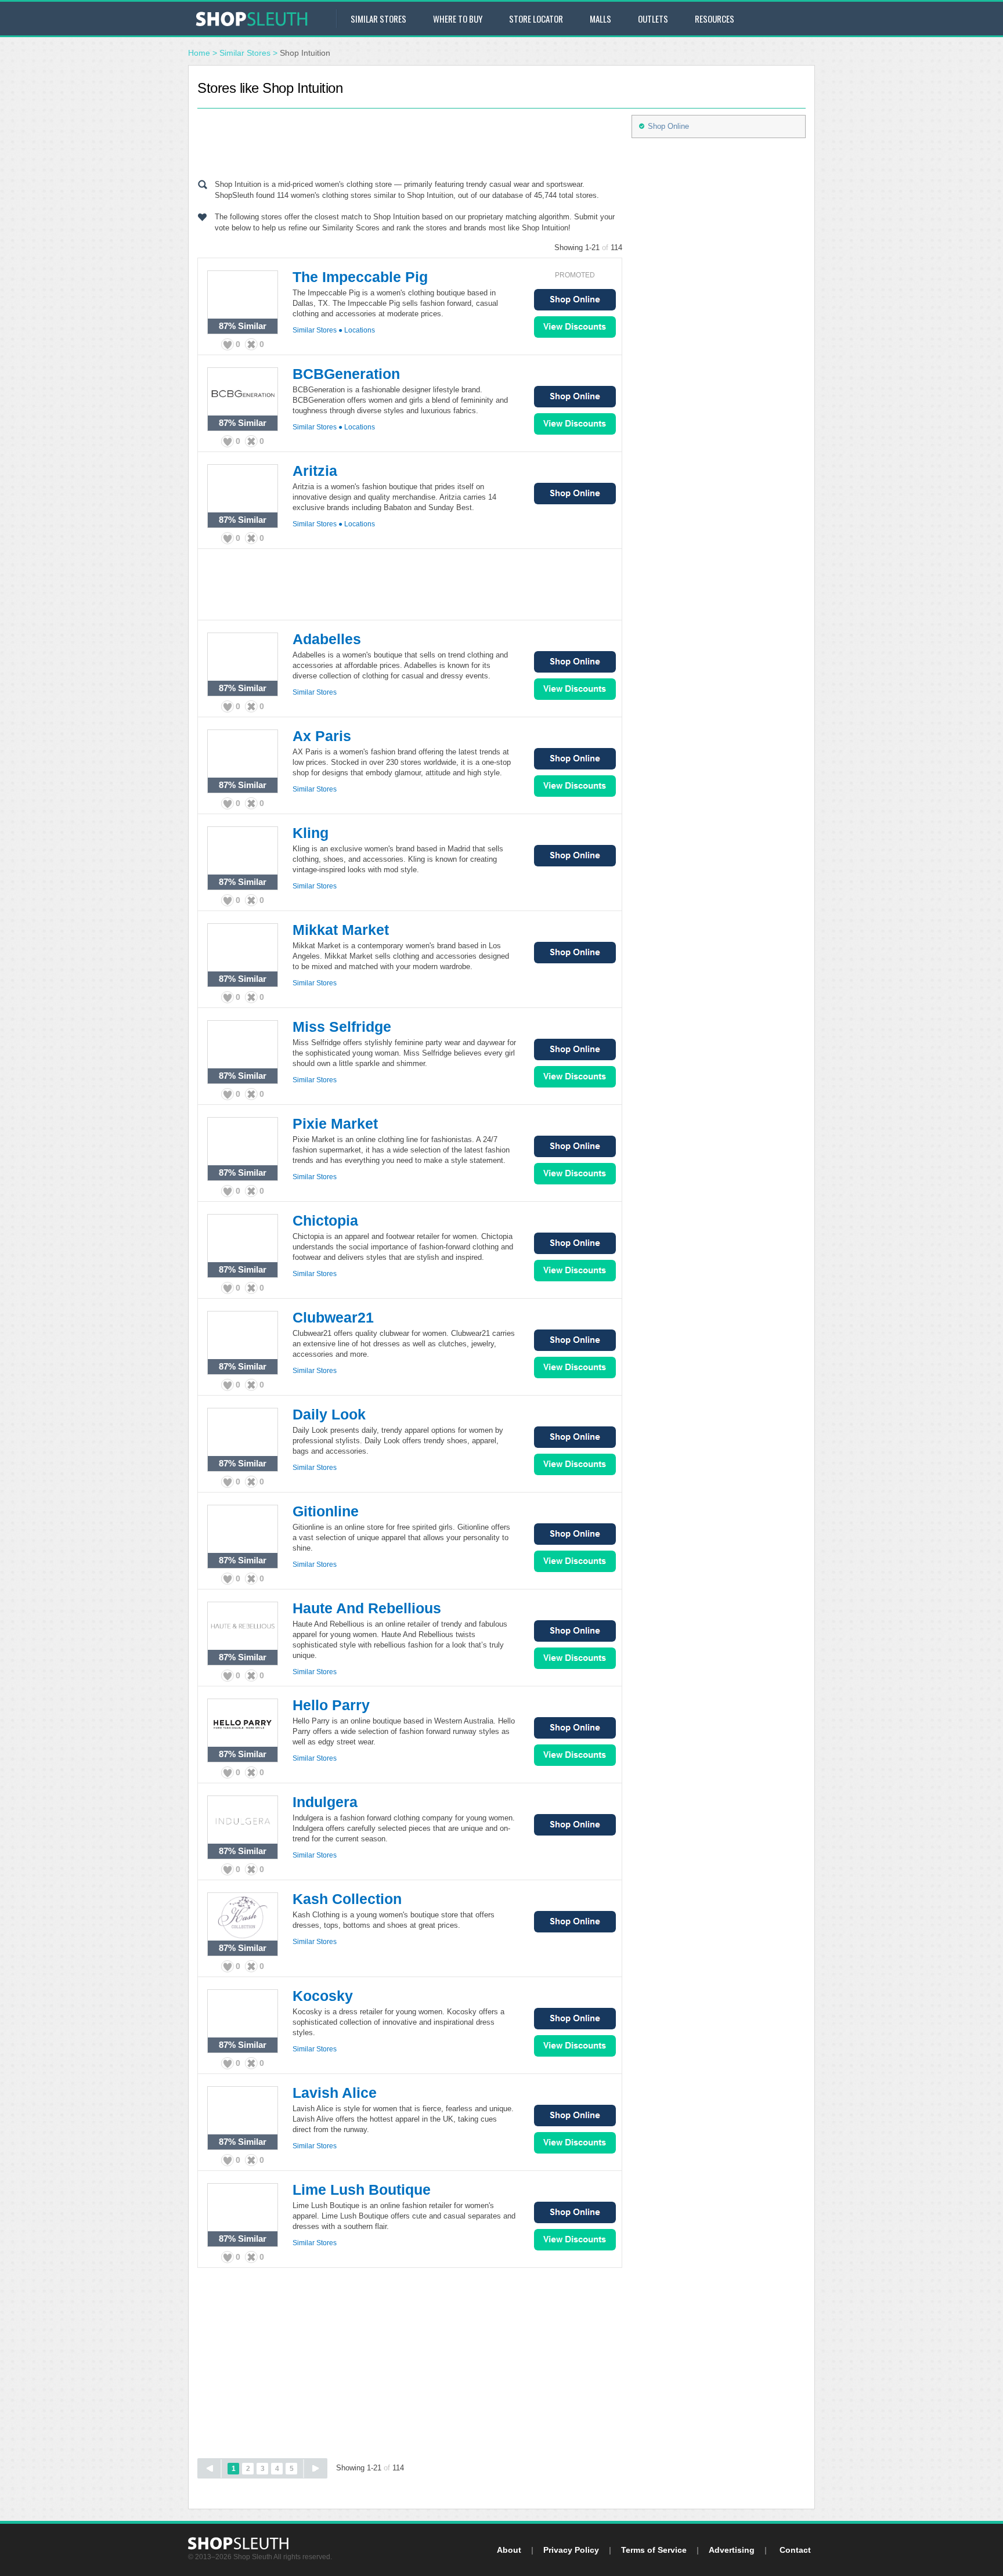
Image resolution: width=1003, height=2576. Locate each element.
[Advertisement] (410, 141)
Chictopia (325, 1220)
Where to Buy (457, 18)
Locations (359, 330)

■ **What you have to do**
Before you print the records, please set aside any pictures and keep everything else exact.

■ **Answer to this task**
Image resolution: width=1003, height=2576. Locate each element.
[Advertisement] (410, 141)
Chictopia (325, 1220)
Where to Buy (457, 18)
Locations (359, 330)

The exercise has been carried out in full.